These Mini Pecan Pies are a two-bite version of the classic Southern dessert, filled with a gooey brown sugar and pecan filling inside a flaky crust. Perfect for holidays, parties, or gifting, these pies are easy to make and even easier to love.


Ingredients

Scale

1 package pie crust (store-bought or homemade)

1 cup brown sugar

3/4 cup corn syrup

1 large egg

1 teaspoon vanilla extract

2 tablespoons salted butter, melted

1 cup pecans, roughly chopped

1 pinch salt

12 pecan halves (for topping)


Instructions

1. Roll out pie crust and cut 3.5-inch circles; place into mini muffin tin.

2. Chill the dough-lined tin while preparing the filling.

3. In a bowl, whisk together brown sugar, corn syrup, egg, vanilla extract, melted butter, and salt until smooth.

4. Stir in chopped pecans.

5. Spoon filling into crusts, about 3/4 full.
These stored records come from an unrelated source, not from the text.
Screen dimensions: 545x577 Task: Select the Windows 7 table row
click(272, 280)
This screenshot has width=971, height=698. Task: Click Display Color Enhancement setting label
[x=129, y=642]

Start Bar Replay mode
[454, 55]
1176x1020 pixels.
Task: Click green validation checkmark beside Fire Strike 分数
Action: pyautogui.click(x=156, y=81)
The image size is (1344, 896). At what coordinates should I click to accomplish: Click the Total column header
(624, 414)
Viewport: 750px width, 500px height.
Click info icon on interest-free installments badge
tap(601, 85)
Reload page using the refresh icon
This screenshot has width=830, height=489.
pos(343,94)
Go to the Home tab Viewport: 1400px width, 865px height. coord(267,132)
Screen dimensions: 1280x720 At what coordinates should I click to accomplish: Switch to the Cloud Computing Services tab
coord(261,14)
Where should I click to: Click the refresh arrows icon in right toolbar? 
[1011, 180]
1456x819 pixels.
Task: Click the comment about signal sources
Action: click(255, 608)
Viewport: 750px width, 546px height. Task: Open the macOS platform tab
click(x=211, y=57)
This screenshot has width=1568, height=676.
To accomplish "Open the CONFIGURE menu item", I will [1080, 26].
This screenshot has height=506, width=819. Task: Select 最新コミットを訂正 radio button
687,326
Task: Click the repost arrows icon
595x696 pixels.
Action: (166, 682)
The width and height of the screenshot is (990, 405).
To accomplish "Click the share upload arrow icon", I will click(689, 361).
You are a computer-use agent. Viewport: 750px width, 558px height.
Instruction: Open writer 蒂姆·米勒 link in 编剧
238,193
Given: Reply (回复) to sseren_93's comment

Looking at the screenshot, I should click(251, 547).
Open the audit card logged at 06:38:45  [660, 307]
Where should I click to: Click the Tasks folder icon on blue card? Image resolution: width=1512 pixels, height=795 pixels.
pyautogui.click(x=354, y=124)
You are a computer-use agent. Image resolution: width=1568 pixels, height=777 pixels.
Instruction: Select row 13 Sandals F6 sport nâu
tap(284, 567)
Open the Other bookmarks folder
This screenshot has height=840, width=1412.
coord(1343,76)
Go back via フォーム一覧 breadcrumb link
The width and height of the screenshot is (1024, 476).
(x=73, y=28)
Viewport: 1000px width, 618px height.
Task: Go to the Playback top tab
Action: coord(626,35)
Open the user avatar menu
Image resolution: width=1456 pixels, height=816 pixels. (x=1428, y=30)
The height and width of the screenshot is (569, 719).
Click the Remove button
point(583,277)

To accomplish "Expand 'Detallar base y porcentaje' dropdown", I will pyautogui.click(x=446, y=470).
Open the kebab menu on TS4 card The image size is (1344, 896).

Top each with a pecan half.

6. Bake at 350°F (175°C) for 20–25 minutes, until filling is set and crust is golden.

7. Cool 10 minutes in tin, then transfer to a wire rack.


Notes

Chill the pie crusts before filling to help them hold shape while baking.

For a stronger flavor, toast the pecans lightly before mixing.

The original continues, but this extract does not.